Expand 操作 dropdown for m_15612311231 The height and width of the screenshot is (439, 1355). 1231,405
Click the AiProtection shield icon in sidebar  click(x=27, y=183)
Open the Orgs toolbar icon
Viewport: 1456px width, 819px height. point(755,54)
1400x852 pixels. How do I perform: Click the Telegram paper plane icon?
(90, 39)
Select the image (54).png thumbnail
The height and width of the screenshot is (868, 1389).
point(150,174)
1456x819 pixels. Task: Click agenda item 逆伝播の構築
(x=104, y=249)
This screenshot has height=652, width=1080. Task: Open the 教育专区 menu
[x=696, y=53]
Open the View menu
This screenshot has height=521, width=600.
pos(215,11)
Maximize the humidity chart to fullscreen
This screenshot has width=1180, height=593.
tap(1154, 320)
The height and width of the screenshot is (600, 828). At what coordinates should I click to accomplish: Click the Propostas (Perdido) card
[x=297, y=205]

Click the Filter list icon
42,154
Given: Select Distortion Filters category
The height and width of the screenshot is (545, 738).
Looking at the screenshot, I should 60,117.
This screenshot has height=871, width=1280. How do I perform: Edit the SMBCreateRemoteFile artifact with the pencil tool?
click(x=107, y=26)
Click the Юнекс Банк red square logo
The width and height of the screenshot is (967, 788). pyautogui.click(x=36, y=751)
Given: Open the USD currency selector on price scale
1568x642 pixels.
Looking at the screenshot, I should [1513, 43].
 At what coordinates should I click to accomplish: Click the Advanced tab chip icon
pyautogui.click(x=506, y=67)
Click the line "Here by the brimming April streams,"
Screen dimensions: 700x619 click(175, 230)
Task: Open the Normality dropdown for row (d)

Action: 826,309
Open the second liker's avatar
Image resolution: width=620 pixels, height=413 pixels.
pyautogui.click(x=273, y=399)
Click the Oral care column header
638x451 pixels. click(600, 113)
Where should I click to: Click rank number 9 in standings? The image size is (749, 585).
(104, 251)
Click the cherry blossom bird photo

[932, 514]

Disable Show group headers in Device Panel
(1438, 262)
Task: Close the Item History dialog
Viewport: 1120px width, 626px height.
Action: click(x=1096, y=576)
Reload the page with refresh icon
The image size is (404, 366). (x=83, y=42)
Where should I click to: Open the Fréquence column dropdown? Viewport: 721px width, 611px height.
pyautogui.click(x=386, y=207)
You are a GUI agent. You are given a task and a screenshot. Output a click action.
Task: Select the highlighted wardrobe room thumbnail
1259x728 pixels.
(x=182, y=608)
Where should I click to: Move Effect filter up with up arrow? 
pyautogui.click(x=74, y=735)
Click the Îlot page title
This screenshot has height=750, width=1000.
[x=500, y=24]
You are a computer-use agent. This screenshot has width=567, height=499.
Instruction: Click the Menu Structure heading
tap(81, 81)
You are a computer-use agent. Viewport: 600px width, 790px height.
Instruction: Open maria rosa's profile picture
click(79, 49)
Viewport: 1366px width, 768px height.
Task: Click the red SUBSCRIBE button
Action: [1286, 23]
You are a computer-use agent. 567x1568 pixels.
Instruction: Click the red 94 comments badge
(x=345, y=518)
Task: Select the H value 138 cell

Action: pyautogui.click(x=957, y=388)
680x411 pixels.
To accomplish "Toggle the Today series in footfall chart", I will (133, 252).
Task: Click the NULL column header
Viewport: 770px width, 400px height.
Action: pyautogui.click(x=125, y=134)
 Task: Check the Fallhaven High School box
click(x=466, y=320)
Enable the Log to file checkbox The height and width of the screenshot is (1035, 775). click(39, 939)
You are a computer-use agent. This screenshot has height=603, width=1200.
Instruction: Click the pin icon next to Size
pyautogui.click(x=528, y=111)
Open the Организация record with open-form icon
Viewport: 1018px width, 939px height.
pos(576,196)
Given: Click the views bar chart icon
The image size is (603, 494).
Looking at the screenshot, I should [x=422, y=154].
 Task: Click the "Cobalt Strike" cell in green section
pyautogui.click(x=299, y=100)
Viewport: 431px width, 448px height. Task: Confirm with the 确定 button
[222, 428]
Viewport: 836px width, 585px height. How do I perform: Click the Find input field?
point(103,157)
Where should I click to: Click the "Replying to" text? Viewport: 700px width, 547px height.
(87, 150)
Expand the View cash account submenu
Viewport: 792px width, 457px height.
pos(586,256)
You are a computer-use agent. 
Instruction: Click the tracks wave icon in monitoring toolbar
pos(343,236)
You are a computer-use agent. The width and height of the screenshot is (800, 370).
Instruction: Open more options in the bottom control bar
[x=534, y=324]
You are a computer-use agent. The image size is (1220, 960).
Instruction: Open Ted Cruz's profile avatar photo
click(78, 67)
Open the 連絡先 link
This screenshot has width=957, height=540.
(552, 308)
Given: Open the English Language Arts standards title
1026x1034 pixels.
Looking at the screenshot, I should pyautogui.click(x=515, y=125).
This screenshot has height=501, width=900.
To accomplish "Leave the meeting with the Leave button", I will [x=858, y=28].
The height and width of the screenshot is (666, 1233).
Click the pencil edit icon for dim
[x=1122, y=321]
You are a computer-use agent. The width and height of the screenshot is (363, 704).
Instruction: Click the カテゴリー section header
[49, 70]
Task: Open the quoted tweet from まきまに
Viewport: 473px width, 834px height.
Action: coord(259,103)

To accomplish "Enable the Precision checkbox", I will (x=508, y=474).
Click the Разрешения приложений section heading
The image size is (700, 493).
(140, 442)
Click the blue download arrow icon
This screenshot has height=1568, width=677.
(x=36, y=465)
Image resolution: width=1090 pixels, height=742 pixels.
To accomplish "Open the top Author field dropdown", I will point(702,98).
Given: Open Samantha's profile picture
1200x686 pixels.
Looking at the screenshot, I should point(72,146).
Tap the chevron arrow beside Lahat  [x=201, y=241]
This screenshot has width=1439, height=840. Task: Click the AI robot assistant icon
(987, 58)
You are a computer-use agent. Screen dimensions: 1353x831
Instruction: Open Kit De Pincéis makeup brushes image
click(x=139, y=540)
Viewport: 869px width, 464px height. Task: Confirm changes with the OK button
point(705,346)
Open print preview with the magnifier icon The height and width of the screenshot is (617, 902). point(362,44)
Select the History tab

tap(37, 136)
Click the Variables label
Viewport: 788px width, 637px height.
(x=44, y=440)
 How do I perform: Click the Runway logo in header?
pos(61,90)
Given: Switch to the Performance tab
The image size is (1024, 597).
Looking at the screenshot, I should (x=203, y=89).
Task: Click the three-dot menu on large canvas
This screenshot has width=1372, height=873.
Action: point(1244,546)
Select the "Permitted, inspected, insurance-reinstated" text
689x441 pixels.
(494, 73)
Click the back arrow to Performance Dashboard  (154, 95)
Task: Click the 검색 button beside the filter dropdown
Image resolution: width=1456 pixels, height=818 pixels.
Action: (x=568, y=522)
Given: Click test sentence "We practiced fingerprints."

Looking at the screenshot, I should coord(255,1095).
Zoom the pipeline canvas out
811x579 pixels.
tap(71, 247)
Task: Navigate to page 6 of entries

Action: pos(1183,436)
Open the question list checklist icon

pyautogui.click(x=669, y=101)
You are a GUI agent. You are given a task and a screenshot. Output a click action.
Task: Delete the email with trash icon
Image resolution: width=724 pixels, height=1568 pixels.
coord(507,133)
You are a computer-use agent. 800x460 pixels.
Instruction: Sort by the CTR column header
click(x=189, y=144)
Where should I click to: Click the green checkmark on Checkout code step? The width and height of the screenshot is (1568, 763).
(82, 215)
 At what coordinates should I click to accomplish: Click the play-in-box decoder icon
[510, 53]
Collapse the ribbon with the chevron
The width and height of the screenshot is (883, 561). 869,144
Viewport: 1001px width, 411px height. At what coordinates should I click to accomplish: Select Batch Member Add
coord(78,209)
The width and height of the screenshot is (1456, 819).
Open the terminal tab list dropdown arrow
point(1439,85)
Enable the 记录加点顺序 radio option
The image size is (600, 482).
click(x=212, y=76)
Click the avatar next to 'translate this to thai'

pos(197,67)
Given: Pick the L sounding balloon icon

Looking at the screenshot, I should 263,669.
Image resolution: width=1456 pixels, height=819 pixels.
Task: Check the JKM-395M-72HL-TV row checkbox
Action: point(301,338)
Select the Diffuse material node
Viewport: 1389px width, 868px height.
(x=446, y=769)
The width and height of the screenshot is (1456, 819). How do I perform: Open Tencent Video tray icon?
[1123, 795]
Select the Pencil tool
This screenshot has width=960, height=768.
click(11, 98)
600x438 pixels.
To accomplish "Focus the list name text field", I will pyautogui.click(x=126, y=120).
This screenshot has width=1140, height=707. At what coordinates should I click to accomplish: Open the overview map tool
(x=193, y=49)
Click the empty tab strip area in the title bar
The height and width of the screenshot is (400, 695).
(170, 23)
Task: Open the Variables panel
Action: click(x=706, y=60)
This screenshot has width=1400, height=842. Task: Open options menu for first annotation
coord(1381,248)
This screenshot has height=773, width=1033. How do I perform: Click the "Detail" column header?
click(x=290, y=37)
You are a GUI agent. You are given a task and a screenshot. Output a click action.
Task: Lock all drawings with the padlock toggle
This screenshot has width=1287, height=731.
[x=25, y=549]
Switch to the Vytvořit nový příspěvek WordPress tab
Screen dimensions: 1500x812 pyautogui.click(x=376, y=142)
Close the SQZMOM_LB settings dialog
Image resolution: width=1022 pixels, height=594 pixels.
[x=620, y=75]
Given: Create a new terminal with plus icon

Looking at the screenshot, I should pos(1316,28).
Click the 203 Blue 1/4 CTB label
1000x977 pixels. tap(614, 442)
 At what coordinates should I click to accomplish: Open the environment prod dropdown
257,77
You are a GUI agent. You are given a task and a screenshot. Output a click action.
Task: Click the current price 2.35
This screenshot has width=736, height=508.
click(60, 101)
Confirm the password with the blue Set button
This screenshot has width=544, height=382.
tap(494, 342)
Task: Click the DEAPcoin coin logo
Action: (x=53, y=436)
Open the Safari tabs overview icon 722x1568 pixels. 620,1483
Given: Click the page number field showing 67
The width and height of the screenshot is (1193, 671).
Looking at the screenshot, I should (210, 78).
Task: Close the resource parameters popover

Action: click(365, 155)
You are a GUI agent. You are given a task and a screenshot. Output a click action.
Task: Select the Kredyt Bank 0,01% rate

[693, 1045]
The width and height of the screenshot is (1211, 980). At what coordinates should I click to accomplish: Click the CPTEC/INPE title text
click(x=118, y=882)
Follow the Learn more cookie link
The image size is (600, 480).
□ □ □ □ □
Can you print, word for word, the stretch of material that opens with the line containing "Viewport: 431px width, 448px" and closes with the line containing "will [x=858, y=28].", including both of those lines?

Viewport: 431px width, 448px height. Task: Confirm with the 确定 button
[222, 428]
Viewport: 836px width, 585px height. How do I perform: Click the Find input field?
point(103,157)
Where should I click to: Click the "Replying to" text? Viewport: 700px width, 547px height.
(87, 150)
Expand the View cash account submenu
Viewport: 792px width, 457px height.
pos(586,256)
You are a computer-use agent. 
Instruction: Click the tracks wave icon in monitoring toolbar
pos(343,236)
You are a computer-use agent. The width and height of the screenshot is (800, 370).
Instruction: Open more options in the bottom control bar
[x=534, y=324]
You are a computer-use agent. The image size is (1220, 960).
Instruction: Open Ted Cruz's profile avatar photo
click(78, 67)
Open the 連絡先 link
This screenshot has width=957, height=540.
(552, 308)
Given: Open the English Language Arts standards title
1026x1034 pixels.
Looking at the screenshot, I should pyautogui.click(x=515, y=125).
This screenshot has height=501, width=900.
To accomplish "Leave the meeting with the Leave button", I will [x=858, y=28].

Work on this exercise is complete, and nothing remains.